The film is worth watching.

Monday, March 11, 2019

Choosing Wisely and Contact Precautions: Society of Hospital Medicine Online Journal Club and Twitter Chat


For those you with interest in the Choosing Wisely campaign and the topic of contact precautions,  there will be an online journal club tonight and twitter feed on this topic (March 11, 2019- 9PM ESTJournal of Hospital Medicine (#JHMChat)

The  paper to be discussed is Things We Do for no Reason: Contact Precautions for MRSA and VRE. Our work is referenced in the paper.

I realize that this topic may not be popular with some in the  infection prevention community.

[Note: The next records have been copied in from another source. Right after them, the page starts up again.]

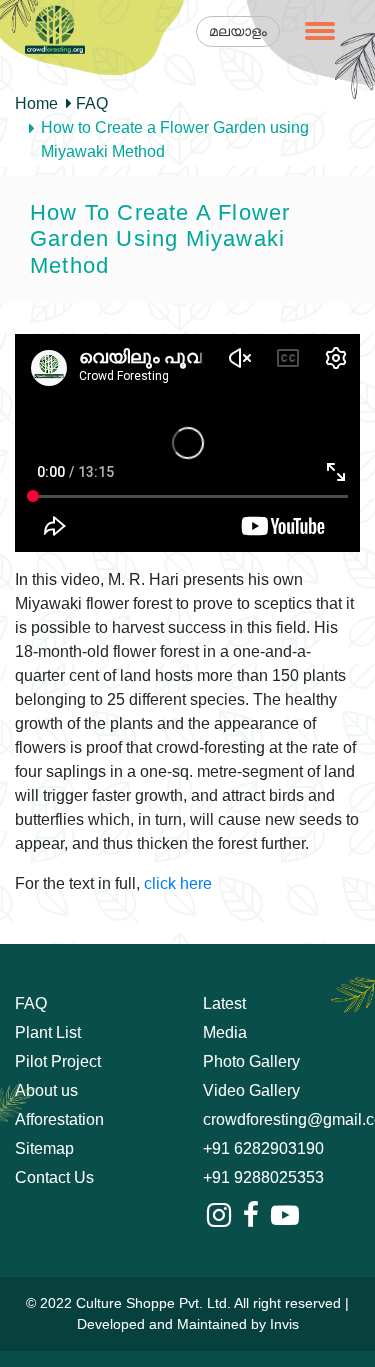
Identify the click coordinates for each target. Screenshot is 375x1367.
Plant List (48, 1032)
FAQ (90, 103)
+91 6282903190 (263, 1148)
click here (178, 883)
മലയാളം (238, 31)
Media (225, 1032)
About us (46, 1090)
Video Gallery (251, 1090)
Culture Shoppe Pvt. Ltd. (153, 1303)
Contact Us (54, 1177)
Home (36, 103)
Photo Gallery (251, 1061)
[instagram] (219, 1215)
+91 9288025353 (263, 1177)
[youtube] (285, 1215)
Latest (224, 1003)
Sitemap (44, 1148)
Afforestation (59, 1119)
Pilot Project (58, 1061)
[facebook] (251, 1215)
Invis (284, 1324)
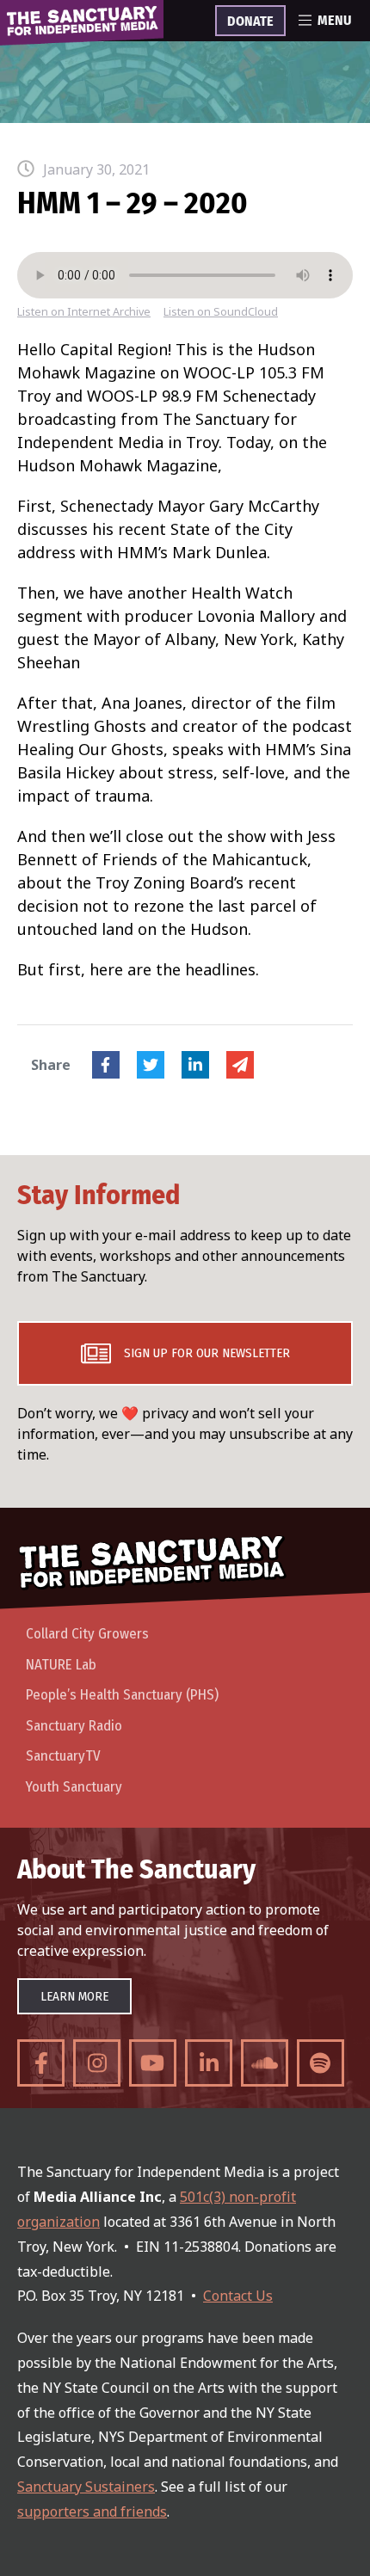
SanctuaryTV (63, 1756)
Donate (250, 21)
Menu (334, 21)
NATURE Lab (61, 1665)
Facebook (106, 1065)
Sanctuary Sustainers (86, 2486)
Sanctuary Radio (74, 1726)
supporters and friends (92, 2511)
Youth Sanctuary (74, 1787)
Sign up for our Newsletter (207, 1353)
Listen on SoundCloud (220, 311)
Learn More (74, 1996)
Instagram (96, 2063)
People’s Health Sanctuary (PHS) (122, 1695)
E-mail (240, 1065)
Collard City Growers (87, 1634)
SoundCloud (264, 2063)
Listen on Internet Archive (84, 311)
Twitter (150, 1065)
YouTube (152, 2063)
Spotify (320, 2063)
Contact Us (238, 2295)
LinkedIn (195, 1065)
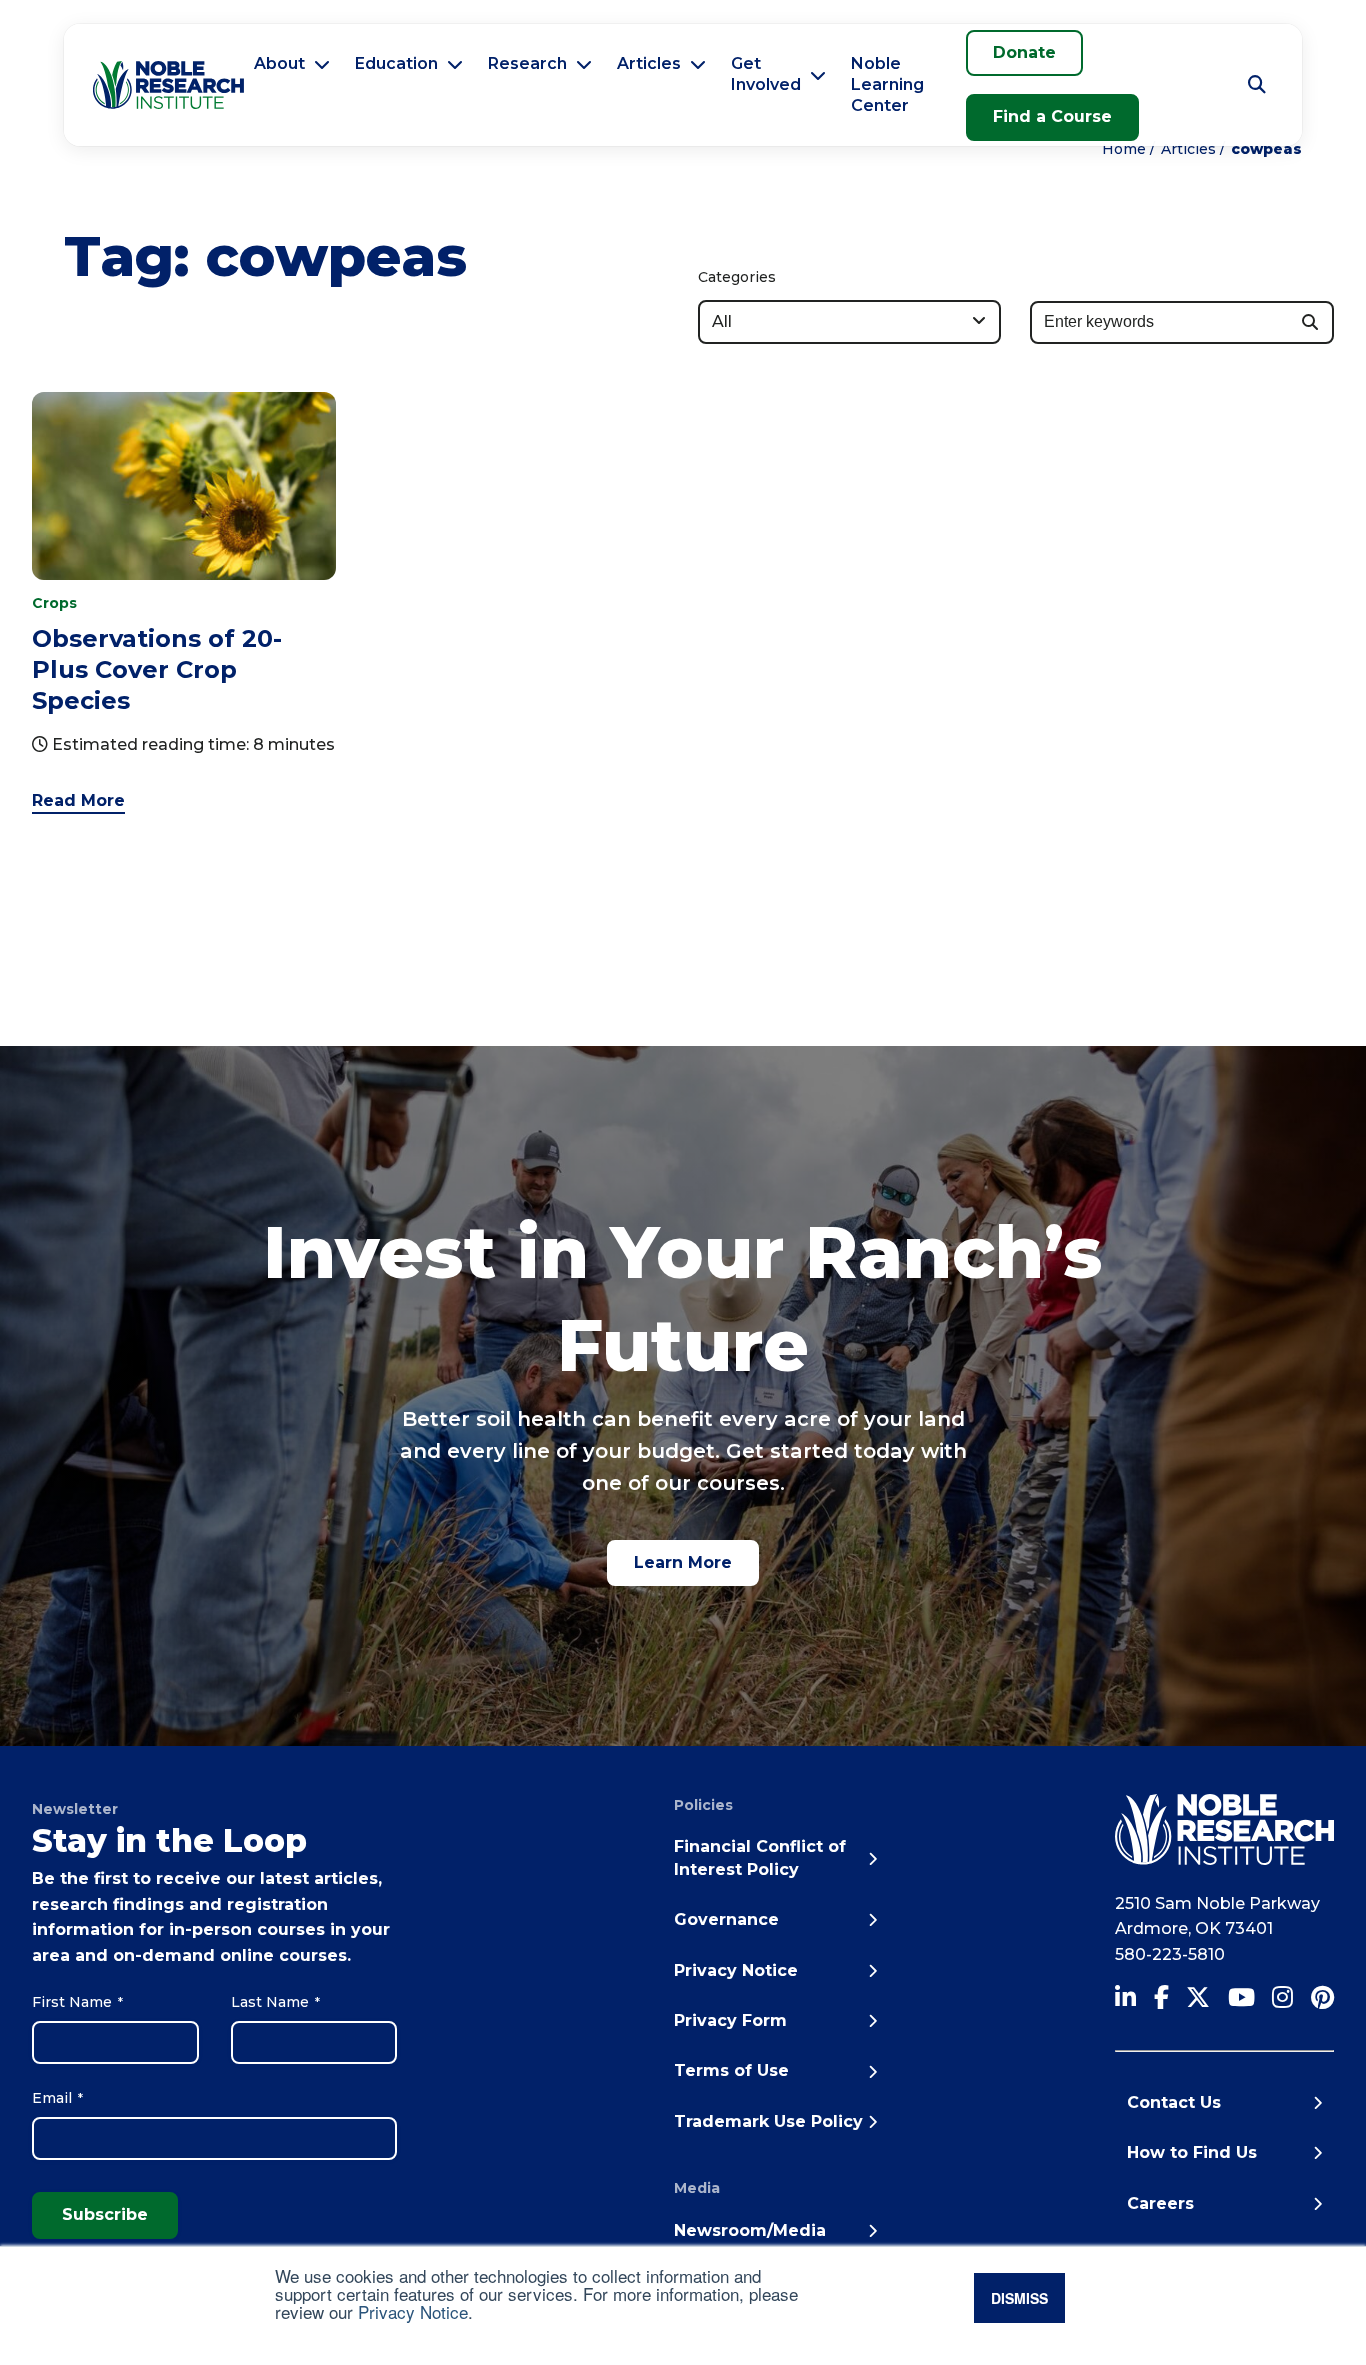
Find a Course (1052, 116)
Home (1124, 149)
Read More (78, 800)
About (279, 63)
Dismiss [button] (1019, 2298)
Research (527, 63)
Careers (1160, 2203)
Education (396, 63)
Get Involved (766, 74)
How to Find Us (1192, 2152)
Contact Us (1174, 2102)
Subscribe (105, 2214)
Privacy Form (730, 2020)
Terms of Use (731, 2070)
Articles (649, 63)
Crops (54, 603)
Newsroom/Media (750, 2230)
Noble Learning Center (887, 84)
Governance (726, 1919)
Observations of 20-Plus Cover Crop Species (157, 669)
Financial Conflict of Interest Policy (760, 1857)
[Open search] (1257, 85)
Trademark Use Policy (768, 2121)
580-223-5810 (1170, 1954)
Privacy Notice (413, 2311)
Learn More (683, 1562)
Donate (1024, 52)
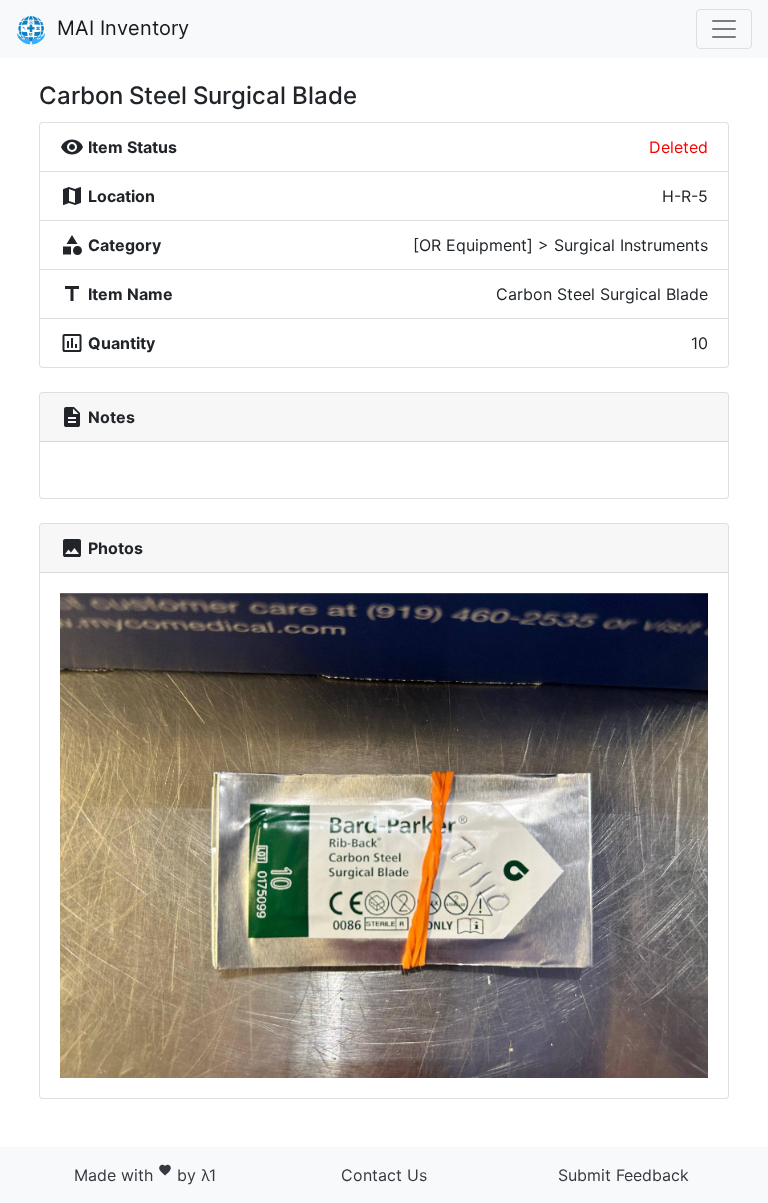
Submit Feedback (623, 1175)
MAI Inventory (120, 28)
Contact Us (384, 1175)
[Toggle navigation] (724, 29)
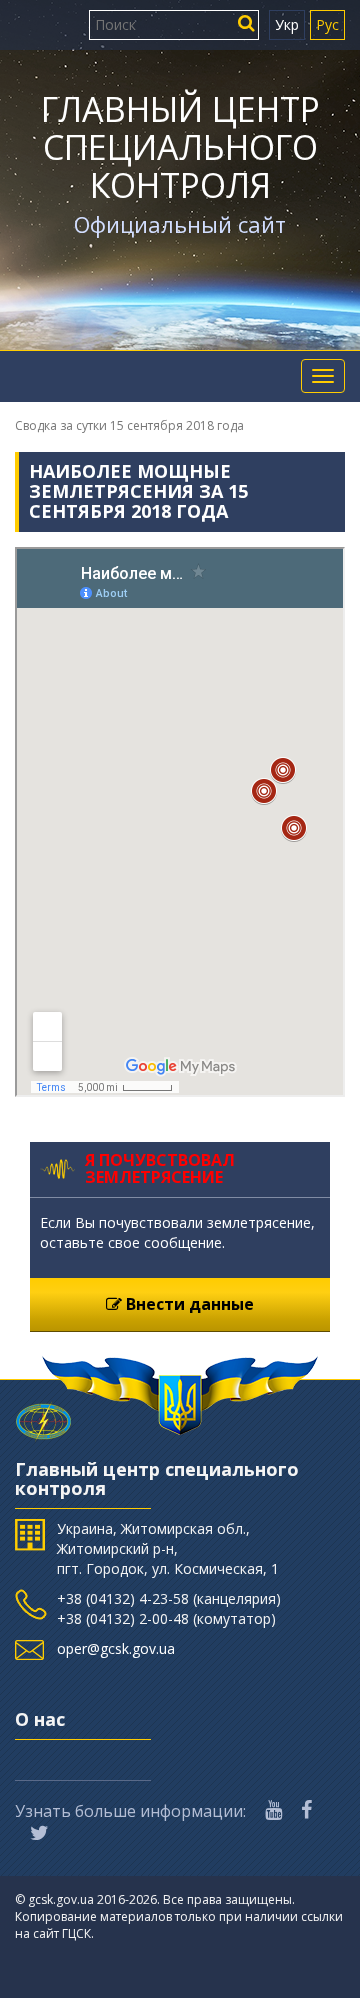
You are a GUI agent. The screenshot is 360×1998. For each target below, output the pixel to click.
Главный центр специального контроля (180, 147)
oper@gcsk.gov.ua (116, 1648)
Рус (327, 24)
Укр (287, 24)
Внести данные (188, 1304)
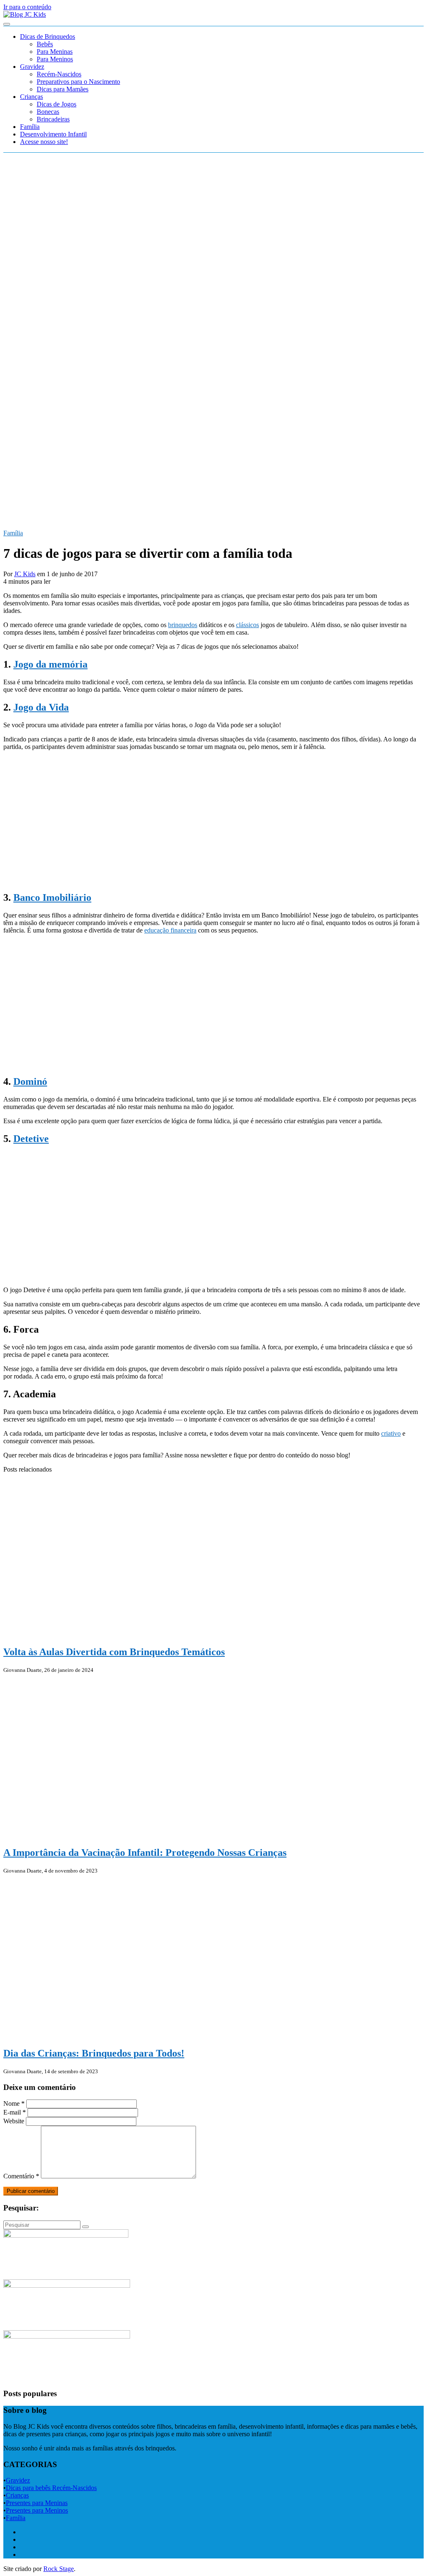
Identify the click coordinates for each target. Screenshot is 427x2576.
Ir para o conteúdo (27, 6)
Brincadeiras (53, 119)
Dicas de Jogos (56, 104)
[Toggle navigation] (6, 24)
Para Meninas (55, 51)
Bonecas (48, 111)
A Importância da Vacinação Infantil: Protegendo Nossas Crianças (144, 1852)
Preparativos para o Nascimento (78, 81)
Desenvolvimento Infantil (53, 134)
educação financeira (170, 930)
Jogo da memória (50, 664)
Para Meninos (55, 59)
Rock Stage (58, 2568)
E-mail (14, 2112)
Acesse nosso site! (44, 141)
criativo (391, 1433)
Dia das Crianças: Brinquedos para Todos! (93, 2053)
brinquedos (182, 624)
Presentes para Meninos (37, 2510)
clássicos (247, 624)
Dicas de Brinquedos (47, 36)
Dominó (30, 1081)
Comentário (21, 2176)
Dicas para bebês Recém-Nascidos (51, 2487)
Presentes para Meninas (37, 2502)
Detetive (31, 1138)
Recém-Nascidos (59, 74)
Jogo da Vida (41, 707)
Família (30, 126)
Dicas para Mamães (62, 89)
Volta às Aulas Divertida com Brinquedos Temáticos (114, 1651)
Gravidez (32, 66)
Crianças (31, 96)
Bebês (45, 44)
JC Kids (24, 573)
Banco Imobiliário (52, 897)
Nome (14, 2103)
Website (13, 2121)
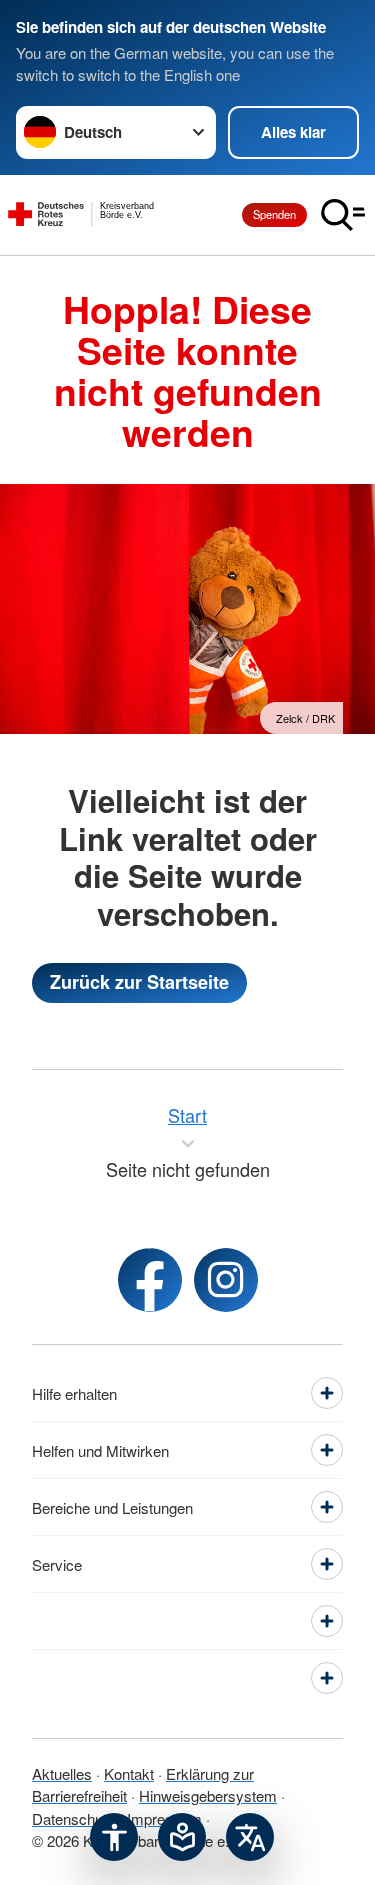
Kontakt (129, 1773)
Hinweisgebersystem (208, 1795)
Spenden (274, 214)
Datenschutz (73, 1818)
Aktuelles (62, 1773)
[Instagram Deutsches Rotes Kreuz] (226, 1280)
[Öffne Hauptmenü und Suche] (343, 215)
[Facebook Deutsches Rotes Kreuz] (150, 1280)
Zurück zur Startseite (139, 982)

Your feedback is welcomed.



Monday, March 4, 2019

Hot of the Press: Infection Control Bundles in Intensive Care Units in Low and Middle Income Countries

INTERNATIONAL SOCIETY FOR INFECTIOUS DISEASESThe Journal of Hospital Infection recently published this article on infection control bundle implementation in low and middle income countries (LMICs).A key take home message is that LMICs need to developed their own evidence based bundles with low cost for maximal implementation. This can be done and was reported by the International Nosocomial Infection Control Consortium (INICC) here.

The ISID Guide to Infection Prevention in the Healthcare Setting also focuses on specific guidance in LMICs, free and open access to all.

In collaboration with authors from around the world, and at the request of the International Journal of Infectious Diseases, select position papers will go to press this year on topics such as preventing central line associated bloodstream infections and improving hand hygiene. These papers will focus on implementation in LMICs. I am proud to be involved in this project.